Schmeling's prior victory over Louis gave Gould tremendous leverage in his negotiations with Jacobs — if he were to offer Schmeling the title chance instead of Louis, there was a very real possibility that Nazi authorities would never allow American fighters such as Louis a shot at regaining the title. Gould's demands were therefore onerous: Jacobs would have to pay 10% of all future boxing promotion profits (including any future profits from Louis's future bouts) for ten years. Braddock and Gould would eventually receive more than $150,000 from this arrangement.

Well before the actual fight, Jacobs and Gould publicly announced that their fighters would fight for the heavyweight title on June 22, 1937. Each of the parties involved worked to facilitate the Braddock–Louis matchup. Louis did his part by knocking out former champion Jack Sharkey on August 18, 1936. Meanwhile, Gould trumped up anti-Nazi sentiment against Schmeling, and Jacobs defended a lawsuit by MSG to halt the Braddock–Louis fight. The New York State Athletic Commission fined Gould and Braddock $1,000 each for canceling the fight with Schmeling. But a federal court in Newark, New Jersey, ruled that Braddock's contractual obligation to stage his title defense at MSG was unenforceable for lack of mutual consideration.

Figuring that the New York State Athletic Commission would not sanction the fight in deference to MSG and Schmeling, Jacobs scheduled the fight for Chicago. On June 22, 1937, Braddock lost the title to Louis in an eighth-round knockout.

Seven months later, in the final fight of Braddock's career, he defeated Tommy Farr in Madison Square Garden.

==Later life==
Gould enlisted in the U.S. Army in 1942, along with Braddock. He and Braddock trained as officers at the Atlantic Coast Transportation Corps Officers Training School in Fort Slocum, New York. Gould became a first lieutenant, later rising to the rank of captain. He worked as the athletic director of the U.S. Army's Camp Shanks in Orangetown, New York.

== Controversy ==
While still with the Army, Gould was charged with conspiring to defraud the government by accepting money to influence the awarding of contracts for the manufacture of Army equipment — the key details involving accepting bribes to award a million dollars' worth of contracts to the Cornwall Shipbuilding Company. Convicted of the charges in a 1944 court-martial, Gould was dismissed from the Army and sentenced to three years of hard labor. The sentence was later reduced to a year in prison and a $1,000 fine.

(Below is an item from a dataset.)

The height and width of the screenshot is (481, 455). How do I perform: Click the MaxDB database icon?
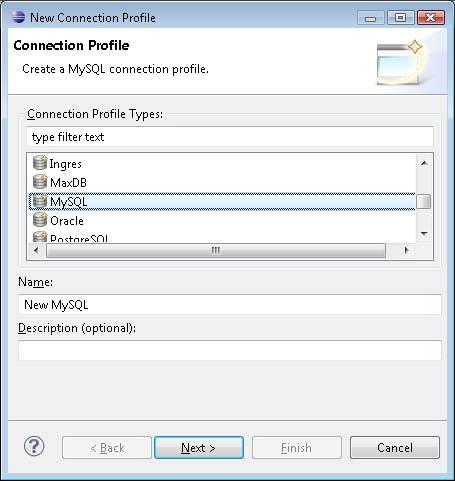pos(40,182)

== Personal life and death ==
Gould was known for his colorful personality, fawn-colored suits, and love of luxury.

Even after Braddock's boxing career was over, the two men stayed connected. By the late 1940s, Gould was operating Braddock's Corner, a restaurant located at 157 W. 49th Street.

Gould died from leukemia at his home at The Century apartment building on 25 Central Park West on April 21, 1950.

==Fictional portrayals==
In the 2005 film Cinderella Man, Gould is portrayed by actor Paul Giamatti. The role earned Giamatti an Academy Award nomination for Best Supporting Actor.